Joint 56th Annual North-Central/ 71st Annual Southeastern Section Meeting - 2022

Paper No. 4-9
Presentation Time: 10:15 AM

WATER-LEVEL CHANGES AND TERRAIN EVOLUTION ALONG THE ILLINOIS LAKE MICHIGAN COAST: DEVELOPING A GEOCHRONOLOGY FOR THE ZION BEACH-RIDGE PLAIN


HUOT, Sebastien, SPITZER, Liz, MATTHEUS, C. Robin and PHILLIPS, Andrew, Illinois State Geological Survey, University of Illinois at Urbana-Champaign, Champaign, IL 61820

Illinois has a morphologically varied coastline along Lake Michigan, which encompasses relict lake plain, bluff, and beach-ridge terrains. Storm events (waves and currents) and changes in lake level (seasonal to decadal) interact with shorelines in ways that directly affect inhabitants, infrastructure, and ecology. Decadal Lake Michigan water levels have historically oscillated between 2 and 5 feet. Changes of this magnitude are associated with beach-ridge formation along high sand-supply portions of the coast. While we understand modern morphodynamics and the paleo-implications of relict coastal architectures, we have little geochronological data to frame conceptual models of late Holocene coastal geomorphic evolution at a resolution needed to accurately simulate future coastal response to storms and lake level fluctuations.
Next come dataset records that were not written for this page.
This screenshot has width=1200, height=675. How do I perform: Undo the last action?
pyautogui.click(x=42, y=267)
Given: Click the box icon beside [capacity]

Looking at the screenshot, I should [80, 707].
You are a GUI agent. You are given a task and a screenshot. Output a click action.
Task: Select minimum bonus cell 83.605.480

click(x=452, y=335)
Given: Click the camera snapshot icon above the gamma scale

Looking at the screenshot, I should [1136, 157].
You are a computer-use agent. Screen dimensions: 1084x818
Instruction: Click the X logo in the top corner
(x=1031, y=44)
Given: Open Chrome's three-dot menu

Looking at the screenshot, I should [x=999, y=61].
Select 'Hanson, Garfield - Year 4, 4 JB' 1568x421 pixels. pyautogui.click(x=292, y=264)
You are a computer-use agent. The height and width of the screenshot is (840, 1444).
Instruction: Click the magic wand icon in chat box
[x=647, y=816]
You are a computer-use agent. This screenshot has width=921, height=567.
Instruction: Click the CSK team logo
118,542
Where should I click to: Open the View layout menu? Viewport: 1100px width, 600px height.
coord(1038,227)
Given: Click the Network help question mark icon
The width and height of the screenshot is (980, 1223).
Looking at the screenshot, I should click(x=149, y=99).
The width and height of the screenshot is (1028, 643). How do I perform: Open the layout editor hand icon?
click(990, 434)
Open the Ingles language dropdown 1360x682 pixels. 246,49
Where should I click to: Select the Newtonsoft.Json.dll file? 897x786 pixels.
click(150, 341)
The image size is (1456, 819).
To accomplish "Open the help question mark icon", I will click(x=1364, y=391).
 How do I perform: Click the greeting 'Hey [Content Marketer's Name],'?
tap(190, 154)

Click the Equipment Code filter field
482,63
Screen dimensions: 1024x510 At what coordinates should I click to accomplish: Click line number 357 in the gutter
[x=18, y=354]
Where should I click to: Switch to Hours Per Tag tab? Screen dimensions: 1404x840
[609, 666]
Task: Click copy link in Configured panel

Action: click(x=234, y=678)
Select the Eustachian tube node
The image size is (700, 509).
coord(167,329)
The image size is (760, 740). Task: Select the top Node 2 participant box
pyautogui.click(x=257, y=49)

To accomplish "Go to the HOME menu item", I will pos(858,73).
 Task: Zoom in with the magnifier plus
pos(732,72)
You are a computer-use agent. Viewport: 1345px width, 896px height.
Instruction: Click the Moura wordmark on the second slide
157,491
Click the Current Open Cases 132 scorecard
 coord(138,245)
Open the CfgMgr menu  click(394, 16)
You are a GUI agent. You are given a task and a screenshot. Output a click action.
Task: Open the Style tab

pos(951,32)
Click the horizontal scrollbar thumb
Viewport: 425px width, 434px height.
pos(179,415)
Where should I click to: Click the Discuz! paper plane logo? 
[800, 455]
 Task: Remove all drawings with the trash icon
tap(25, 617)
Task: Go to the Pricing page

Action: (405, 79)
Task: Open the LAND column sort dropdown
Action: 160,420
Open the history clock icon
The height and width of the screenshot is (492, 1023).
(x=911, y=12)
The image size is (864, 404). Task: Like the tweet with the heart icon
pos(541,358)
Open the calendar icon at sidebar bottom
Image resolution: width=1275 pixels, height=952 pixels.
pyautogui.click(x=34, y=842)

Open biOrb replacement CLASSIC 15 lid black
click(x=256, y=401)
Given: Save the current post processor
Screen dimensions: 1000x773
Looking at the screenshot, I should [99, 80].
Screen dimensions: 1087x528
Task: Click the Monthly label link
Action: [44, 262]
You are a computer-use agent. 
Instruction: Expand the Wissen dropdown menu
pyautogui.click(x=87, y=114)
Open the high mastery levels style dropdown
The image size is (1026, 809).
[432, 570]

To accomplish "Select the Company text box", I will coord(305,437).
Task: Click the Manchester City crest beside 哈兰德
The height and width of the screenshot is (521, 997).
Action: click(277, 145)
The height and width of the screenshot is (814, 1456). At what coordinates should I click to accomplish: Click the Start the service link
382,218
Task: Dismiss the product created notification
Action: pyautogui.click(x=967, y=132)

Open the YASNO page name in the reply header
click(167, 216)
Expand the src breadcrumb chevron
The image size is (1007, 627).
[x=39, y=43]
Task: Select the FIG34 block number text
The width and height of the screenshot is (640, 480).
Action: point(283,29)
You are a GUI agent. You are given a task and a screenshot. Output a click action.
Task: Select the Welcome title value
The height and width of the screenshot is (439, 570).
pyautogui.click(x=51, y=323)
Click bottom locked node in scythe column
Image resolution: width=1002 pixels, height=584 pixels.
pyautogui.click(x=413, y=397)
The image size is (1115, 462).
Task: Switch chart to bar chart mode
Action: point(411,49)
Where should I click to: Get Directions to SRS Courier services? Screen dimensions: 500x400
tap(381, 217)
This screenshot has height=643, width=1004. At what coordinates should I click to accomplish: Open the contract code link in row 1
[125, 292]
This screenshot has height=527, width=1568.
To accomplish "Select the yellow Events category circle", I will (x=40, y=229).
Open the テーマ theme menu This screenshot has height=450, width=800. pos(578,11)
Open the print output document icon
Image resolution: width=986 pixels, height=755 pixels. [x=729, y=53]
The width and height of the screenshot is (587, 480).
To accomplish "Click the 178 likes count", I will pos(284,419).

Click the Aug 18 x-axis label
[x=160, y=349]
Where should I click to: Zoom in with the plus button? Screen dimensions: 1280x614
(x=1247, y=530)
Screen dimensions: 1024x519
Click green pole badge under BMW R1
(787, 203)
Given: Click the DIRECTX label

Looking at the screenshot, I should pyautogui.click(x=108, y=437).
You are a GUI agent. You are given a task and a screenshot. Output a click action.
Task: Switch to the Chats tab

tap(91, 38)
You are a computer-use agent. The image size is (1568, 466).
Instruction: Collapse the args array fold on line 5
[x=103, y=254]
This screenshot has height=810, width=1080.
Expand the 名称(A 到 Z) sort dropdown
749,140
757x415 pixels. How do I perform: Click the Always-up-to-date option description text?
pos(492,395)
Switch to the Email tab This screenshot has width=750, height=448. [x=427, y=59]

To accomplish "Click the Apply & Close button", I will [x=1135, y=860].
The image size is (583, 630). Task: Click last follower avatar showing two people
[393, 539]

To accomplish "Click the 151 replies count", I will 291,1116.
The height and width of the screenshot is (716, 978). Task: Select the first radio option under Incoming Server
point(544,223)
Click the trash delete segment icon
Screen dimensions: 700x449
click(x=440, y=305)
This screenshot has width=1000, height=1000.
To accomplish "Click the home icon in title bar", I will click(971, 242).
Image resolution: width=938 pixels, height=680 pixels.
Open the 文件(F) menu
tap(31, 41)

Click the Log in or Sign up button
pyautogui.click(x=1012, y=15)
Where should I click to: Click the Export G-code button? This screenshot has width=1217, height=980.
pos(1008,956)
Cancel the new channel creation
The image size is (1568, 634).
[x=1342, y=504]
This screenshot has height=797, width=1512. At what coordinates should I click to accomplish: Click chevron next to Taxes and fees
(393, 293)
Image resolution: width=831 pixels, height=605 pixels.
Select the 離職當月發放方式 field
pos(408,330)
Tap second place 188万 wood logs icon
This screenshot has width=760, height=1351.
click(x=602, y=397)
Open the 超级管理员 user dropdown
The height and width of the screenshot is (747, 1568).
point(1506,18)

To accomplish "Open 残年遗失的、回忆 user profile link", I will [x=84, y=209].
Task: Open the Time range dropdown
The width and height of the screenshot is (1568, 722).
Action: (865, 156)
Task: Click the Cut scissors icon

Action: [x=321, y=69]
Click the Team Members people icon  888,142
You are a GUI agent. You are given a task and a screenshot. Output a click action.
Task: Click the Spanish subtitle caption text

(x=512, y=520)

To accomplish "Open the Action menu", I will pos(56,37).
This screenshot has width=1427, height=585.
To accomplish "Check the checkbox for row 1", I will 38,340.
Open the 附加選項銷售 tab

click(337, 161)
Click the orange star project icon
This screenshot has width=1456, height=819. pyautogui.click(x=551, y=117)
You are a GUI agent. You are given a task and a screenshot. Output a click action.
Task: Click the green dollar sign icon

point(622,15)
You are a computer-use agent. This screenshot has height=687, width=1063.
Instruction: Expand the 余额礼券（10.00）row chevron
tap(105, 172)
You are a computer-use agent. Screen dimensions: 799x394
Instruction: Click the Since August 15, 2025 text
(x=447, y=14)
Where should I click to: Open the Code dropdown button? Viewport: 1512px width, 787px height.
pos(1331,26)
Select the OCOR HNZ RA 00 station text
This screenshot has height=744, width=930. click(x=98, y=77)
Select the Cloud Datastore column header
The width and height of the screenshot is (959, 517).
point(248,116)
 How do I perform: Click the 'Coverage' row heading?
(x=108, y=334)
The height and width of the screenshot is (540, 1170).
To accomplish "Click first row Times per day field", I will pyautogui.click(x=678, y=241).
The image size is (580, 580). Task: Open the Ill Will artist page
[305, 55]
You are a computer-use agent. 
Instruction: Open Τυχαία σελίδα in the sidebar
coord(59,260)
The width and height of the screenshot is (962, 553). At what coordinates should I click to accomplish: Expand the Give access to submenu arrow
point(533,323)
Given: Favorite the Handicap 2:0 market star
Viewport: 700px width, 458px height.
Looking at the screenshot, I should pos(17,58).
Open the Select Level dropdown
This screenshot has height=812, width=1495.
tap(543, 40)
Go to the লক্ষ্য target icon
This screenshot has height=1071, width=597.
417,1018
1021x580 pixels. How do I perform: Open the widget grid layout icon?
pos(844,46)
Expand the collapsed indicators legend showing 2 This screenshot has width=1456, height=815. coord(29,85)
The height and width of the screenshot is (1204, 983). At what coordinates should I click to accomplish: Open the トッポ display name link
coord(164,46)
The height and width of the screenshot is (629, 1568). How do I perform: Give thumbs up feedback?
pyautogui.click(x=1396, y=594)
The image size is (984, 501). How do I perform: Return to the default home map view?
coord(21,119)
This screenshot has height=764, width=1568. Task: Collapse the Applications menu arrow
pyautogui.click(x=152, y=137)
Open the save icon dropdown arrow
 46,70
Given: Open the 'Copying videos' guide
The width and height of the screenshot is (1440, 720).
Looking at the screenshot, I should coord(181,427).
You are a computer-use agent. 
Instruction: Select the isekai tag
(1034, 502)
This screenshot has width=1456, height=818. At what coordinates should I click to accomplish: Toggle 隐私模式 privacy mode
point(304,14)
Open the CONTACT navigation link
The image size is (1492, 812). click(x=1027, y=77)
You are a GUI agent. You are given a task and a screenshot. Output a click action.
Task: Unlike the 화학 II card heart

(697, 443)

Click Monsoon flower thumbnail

Eight samples were retrieved from eight cores collected at Illinois Beach State Park for luminescence dating (OSL). This area is part of the Zion Beach-ridge Plain, a migrating late Holocene ridge-and-swale complex of ~7,500 acres in extent. Cores targeted swales along the backsides of prominent ridgelines. These locations were targeted as GPR records inferred the presence of overwash, a deposit more closely related in time to shoreline transgression and ridge nucleation than eolian cap sediments. This presentation highlights efforts to refine a strand chronology by way of targeted luminescence dating, informed by detailed architectural models of the ridge plain. OSL samples augment an existing radiocarbon geochronology and stand to offer new insights into the late Holocene development of a complex coastal ecosystem in Illinois.